Black patients and white patients are seeing rectal cancer specialists at similar rates, but blacks are still less likely to receive chemotherapy or radiation therapy, according to a new study from the University of Michigan Comprehensive Cancer Center.
The study found blacks were 23 percent less likely to receive chemotherapy for rectal cancer and 12 percent less likely to receive radiation therapy than whites.
“Although there wasn’t a discrepancy between African Americans and whites in the rates of consultation with an oncologist, we found a large discrepancy in the receipt of chemotherapy. This is very important. We knew that African Americans were not receiving chemotherapy for rectal cancer at the same rates as white Americans and it was contributing to their increased mortality. Now we have a better idea of where the problem lies: somewhere between the visit with the oncologist and the actual initiation of chemotherapy,” says study author Arden Morris, M.D., M.P.H., assistant professor of surgery at the U-M Medical School and chief of general surgery at the VA Ann Arbor Healthcare System.
The researchers found that 73 percent of blacks and 75 percent of whites saw a medical oncologist after being diagnosed with rectal cancer. But only 54 percent of blacks went on to receive chemotherapy, while 70 percent of whites did.
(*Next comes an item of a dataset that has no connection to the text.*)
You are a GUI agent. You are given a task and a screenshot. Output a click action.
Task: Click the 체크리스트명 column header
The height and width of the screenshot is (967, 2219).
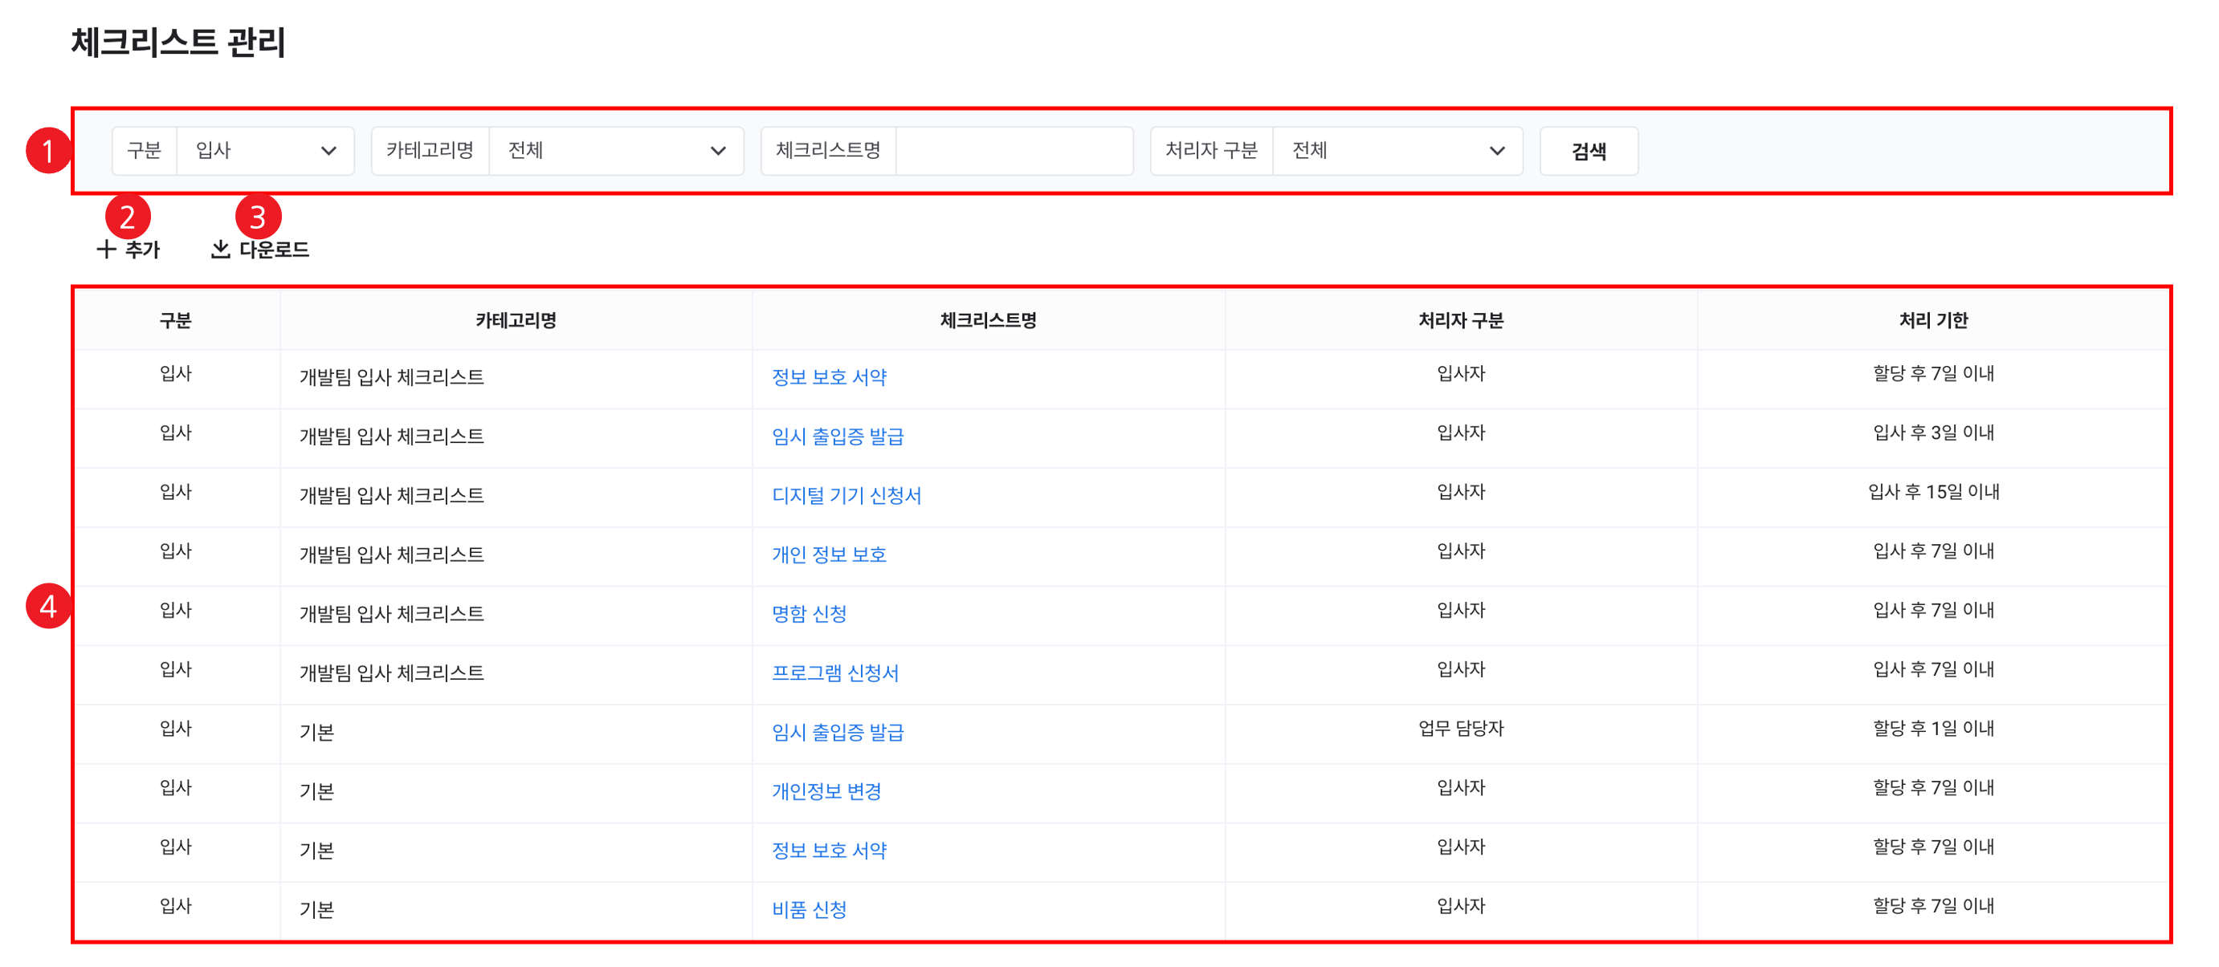coord(988,320)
Similarly, rates of referral to a radiation oncologist did not differ significantly, but only 74 percent of blacks, compared to 83 percent of whites, received radiation.
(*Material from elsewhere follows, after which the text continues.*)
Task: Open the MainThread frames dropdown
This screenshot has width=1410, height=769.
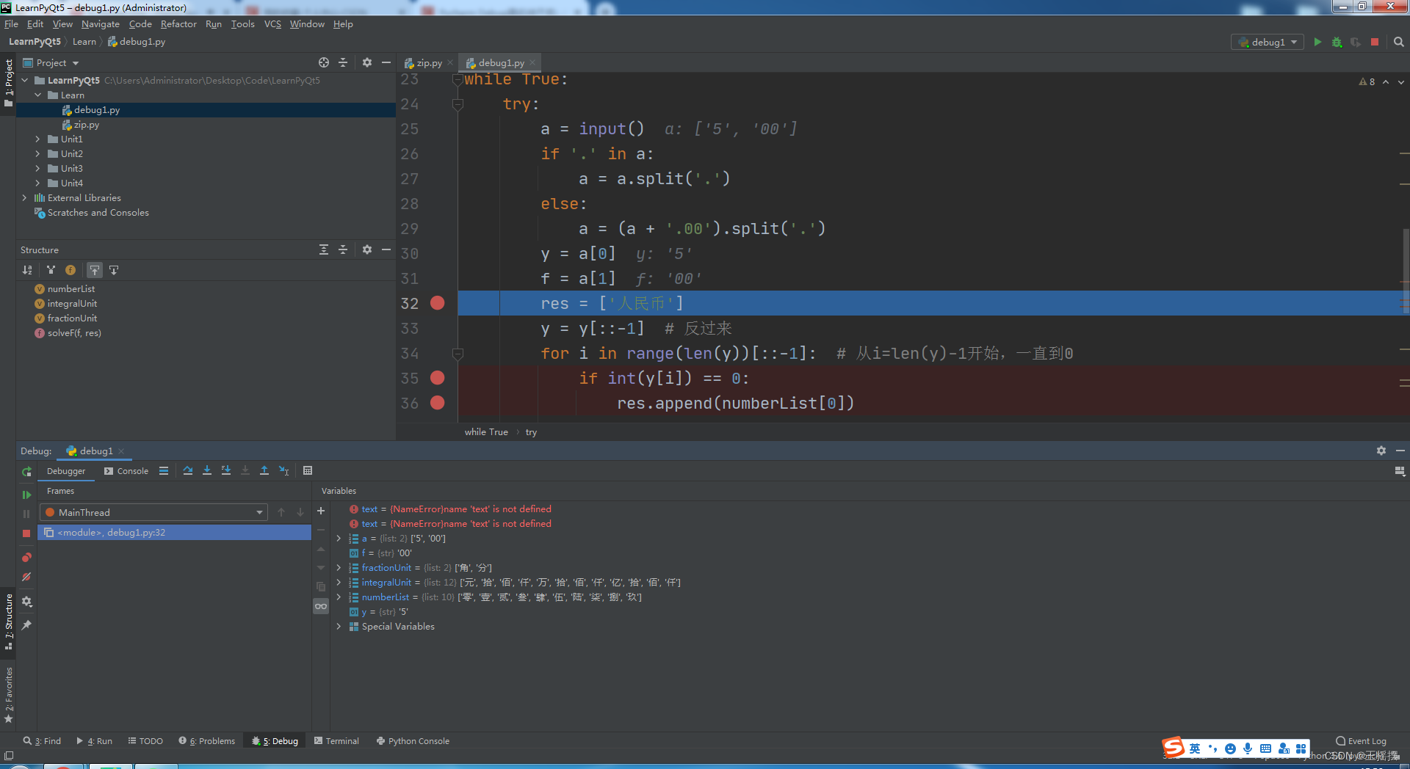Action: (x=260, y=512)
The data came from the Surveillance, Epidemiology and End Results Registry’s Medicare-linked database. SEER is maintained by the National Cancer Institute and collects information about cancer incidence, treatment and mortality. The study looked at 2,582 whites and 134 blacks aged 66 and older who had been diagnosed with rectal cancer.
Long-term survival after rectal cancer surgery is up to 20 percent worse for blacks than for whites. At the same time, the addition of chemotherapy and radiation is known to improve survival in all rectal cancer patients by as much as 20 percent. Researcher suspect the lack of treatment in blacks is largely driving the decreased survival.
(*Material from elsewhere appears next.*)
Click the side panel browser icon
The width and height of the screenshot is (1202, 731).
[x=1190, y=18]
“We now know that the initial visit with an oncologist is not the barrier to treatment. Our next step is to better understand what are the human factors that contribute to this discrepancy. We’re interested in hearing what individual people have to say,” Morris says.
Her next study will include focus groups of people who have been treated for colorectal cancer to understand how they reached the decision to have chemotherapy or whether they feel they made a decision at all. The researchers suspect treatment discrepancies may be due in part to social differences and priorities among populations, such as patient preferences or access to resources including transportation or family care.
“Choice is important. If there’s a choice, this maybe isn’t a disparity but a preference. But if it’s not a choice, then we need to understand the barriers and find solutions,” Morris says.
In addition to Morris, study authors were Awori J. Hayanga and John D. Birkmeyer, both from the Department of Surgery at the U-M Medical School; Kevin G. Billingsley from Oregon Health and Science University; and Barbara Matthews and Laura-Mae Baldwin, both from the University of Washington.
Funding for the study was from the American Cancer Society and the National Cancer Institute.